Collaborative manipulation of objects is usually a trivial activity for humans but is still very challenging for robots. Such tasks involve many complex aspects, such as human and object safety, social and handling context, grasping stability, slip detection, and ergonomics. Although huge research efforts have been devoted over decades to endow robots with the skills required for grasping, manipulation, sharing of objects, and collaboration with humans, there is still a need for reliable systems capable of reacting to unexpected events. As for humans, the sense of touch is essential for robots to perform many tasks as it provides information that can not be obtained through contactless sensing modalities. Thus, recent trends in robotics research explore the use of tactile sensing in human-robot object manipulation. An important aspect that is often overlooked in the existing literature is that tactile sensing is inherently sequential and therefore should be approached as a continuous process.
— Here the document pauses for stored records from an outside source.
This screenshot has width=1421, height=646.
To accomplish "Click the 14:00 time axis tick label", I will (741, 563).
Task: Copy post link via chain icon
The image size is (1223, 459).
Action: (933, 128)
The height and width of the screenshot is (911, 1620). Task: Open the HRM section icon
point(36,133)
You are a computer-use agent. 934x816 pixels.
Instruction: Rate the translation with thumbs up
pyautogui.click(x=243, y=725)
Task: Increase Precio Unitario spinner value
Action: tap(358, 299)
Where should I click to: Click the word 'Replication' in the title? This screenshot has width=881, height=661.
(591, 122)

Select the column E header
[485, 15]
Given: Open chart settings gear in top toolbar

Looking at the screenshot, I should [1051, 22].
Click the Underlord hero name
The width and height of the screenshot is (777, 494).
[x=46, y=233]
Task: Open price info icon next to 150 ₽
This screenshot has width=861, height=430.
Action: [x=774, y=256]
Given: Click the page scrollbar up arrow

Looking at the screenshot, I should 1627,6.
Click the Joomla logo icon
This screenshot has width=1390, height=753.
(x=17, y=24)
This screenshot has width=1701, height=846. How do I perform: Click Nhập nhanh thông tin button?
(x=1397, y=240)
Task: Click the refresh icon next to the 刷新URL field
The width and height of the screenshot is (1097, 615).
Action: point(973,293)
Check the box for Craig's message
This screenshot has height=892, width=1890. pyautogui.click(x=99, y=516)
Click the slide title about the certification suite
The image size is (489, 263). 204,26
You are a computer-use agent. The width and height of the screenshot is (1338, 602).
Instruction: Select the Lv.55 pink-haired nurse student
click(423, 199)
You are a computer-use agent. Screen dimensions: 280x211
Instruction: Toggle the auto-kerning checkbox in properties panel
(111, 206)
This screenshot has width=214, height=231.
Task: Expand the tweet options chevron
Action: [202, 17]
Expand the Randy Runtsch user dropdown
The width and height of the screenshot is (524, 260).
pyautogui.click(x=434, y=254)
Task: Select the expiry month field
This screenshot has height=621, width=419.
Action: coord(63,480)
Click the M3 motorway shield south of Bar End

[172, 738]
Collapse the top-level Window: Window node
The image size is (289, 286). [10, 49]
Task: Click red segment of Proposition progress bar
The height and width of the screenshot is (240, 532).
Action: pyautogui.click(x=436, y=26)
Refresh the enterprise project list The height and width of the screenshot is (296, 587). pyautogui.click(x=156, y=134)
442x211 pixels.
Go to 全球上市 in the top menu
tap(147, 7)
The aim of this thesis is to explore continuous tactile sensing to enhance robot collaboration capabilities for object manipulation. The contribution of this work is threefold: firstly, an innovative multimodal technique that identifies the surface materials of objects using continuous tactile sensing is developed. Secondly, continuous tactile sensing is used to provide contact information to a control system that grasps objects of unknown geometry. Finally, an approach to hand over objects between xiii a robot and a human, relying on continuous tactile sensing, is developed to ensure the safety of the robot and the object during the transfer. In this thesis, the proposed approaches are evaluated on real physical robotic platforms. A comparison with the state-of-the art techniques in material recognition shows that the proposed multimodal approach enhances identification speed and accuracy. The experimental results also show excellent performance of the proposed approach for grasping objects even when information about their geometry is not available. Finally, the proposed object handover algorithm is proven to adapt to unexpected force perturbations on the object and release it in a timely manner without dropping. This work entails significant progress towards the development of autonomous robots that collaborate with humans in everyday tasks.